start
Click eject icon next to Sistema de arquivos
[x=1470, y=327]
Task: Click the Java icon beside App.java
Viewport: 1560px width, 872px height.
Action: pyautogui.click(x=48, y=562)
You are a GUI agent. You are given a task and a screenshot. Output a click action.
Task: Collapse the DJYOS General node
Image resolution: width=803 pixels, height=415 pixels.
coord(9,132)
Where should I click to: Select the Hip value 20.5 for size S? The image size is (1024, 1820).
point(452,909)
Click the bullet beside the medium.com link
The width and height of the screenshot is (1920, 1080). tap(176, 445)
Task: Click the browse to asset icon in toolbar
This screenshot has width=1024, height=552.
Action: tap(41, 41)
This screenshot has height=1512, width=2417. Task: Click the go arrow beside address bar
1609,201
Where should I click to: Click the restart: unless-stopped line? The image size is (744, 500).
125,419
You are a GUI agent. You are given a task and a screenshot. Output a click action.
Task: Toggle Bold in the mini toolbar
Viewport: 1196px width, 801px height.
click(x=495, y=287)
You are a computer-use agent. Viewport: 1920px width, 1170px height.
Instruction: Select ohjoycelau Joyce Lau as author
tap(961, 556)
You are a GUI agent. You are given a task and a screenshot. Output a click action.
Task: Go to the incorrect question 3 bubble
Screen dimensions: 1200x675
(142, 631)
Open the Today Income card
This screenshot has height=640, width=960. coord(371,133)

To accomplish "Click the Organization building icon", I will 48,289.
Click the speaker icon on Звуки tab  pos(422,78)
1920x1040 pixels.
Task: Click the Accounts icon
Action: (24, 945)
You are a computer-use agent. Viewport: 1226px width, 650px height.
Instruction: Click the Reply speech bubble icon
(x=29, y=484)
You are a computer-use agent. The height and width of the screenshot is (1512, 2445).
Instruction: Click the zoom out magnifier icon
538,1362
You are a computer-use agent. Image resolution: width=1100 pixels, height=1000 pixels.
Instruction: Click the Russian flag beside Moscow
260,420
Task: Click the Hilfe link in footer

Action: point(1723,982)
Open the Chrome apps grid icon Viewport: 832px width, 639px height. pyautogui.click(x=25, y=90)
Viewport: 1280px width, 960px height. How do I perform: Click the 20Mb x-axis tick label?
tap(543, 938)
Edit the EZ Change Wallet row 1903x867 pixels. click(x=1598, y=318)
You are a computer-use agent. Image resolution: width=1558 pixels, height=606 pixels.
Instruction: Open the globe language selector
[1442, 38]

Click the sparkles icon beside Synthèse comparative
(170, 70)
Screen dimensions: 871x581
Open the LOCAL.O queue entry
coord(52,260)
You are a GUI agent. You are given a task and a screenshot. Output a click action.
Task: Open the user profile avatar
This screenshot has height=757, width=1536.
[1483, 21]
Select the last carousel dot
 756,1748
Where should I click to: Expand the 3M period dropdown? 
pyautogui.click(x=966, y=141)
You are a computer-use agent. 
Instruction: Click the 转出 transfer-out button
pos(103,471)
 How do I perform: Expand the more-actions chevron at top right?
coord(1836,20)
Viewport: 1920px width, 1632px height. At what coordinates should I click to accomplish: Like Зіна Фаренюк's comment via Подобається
end
[TASK BRIEF]
Retype every one of the items above, keeping each line identical to how it appears.

[THE ANSWER]
Click eject icon next to Sistema de arquivos
[x=1470, y=327]
Task: Click the Java icon beside App.java
Viewport: 1560px width, 872px height.
Action: pyautogui.click(x=48, y=562)
You are a GUI agent. You are given a task and a screenshot. Output a click action.
Task: Collapse the DJYOS General node
Image resolution: width=803 pixels, height=415 pixels.
coord(9,132)
Where should I click to: Select the Hip value 20.5 for size S? The image size is (1024, 1820).
point(452,909)
Click the bullet beside the medium.com link
The width and height of the screenshot is (1920, 1080). tap(176, 445)
Task: Click the browse to asset icon in toolbar
This screenshot has width=1024, height=552.
Action: tap(41, 41)
This screenshot has height=1512, width=2417. Task: Click the go arrow beside address bar
1609,201
Where should I click to: Click the restart: unless-stopped line? The image size is (744, 500).
125,419
You are a GUI agent. You are given a task and a screenshot. Output a click action.
Task: Toggle Bold in the mini toolbar
Viewport: 1196px width, 801px height.
click(x=495, y=287)
You are a computer-use agent. Viewport: 1920px width, 1170px height.
Instruction: Select ohjoycelau Joyce Lau as author
tap(961, 556)
You are a GUI agent. You are given a task and a screenshot. Output a click action.
Task: Go to the incorrect question 3 bubble
Screen dimensions: 1200x675
(142, 631)
Open the Today Income card
This screenshot has height=640, width=960. coord(371,133)

To accomplish "Click the Organization building icon", I will 48,289.
Click the speaker icon on Звуки tab  pos(422,78)
1920x1040 pixels.
Task: Click the Accounts icon
Action: (24, 945)
You are a computer-use agent. Viewport: 1226px width, 650px height.
Instruction: Click the Reply speech bubble icon
(x=29, y=484)
You are a computer-use agent. The height and width of the screenshot is (1512, 2445).
Instruction: Click the zoom out magnifier icon
538,1362
You are a computer-use agent. Image resolution: width=1100 pixels, height=1000 pixels.
Instruction: Click the Russian flag beside Moscow
260,420
Task: Click the Hilfe link in footer

Action: point(1723,982)
Open the Chrome apps grid icon Viewport: 832px width, 639px height. pyautogui.click(x=25, y=90)
Viewport: 1280px width, 960px height. How do I perform: Click the 20Mb x-axis tick label?
tap(543, 938)
Edit the EZ Change Wallet row 1903x867 pixels. click(x=1598, y=318)
You are a computer-use agent. Image resolution: width=1558 pixels, height=606 pixels.
Instruction: Open the globe language selector
[1442, 38]

Click the sparkles icon beside Synthèse comparative
(170, 70)
Screen dimensions: 871x581
Open the LOCAL.O queue entry
coord(52,260)
You are a GUI agent. You are given a task and a screenshot. Output a click action.
Task: Open the user profile avatar
This screenshot has height=757, width=1536.
[1483, 21]
Select the last carousel dot
 756,1748
Where should I click to: Expand the 3M period dropdown? 
pyautogui.click(x=966, y=141)
You are a computer-use agent. 
Instruction: Click the 转出 transfer-out button
pos(103,471)
 How do I perform: Expand the more-actions chevron at top right?
coord(1836,20)
Viewport: 1920px width, 1632px height. At what coordinates should I click to accomplish: Like Зіна Фаренюк's comment via Подобається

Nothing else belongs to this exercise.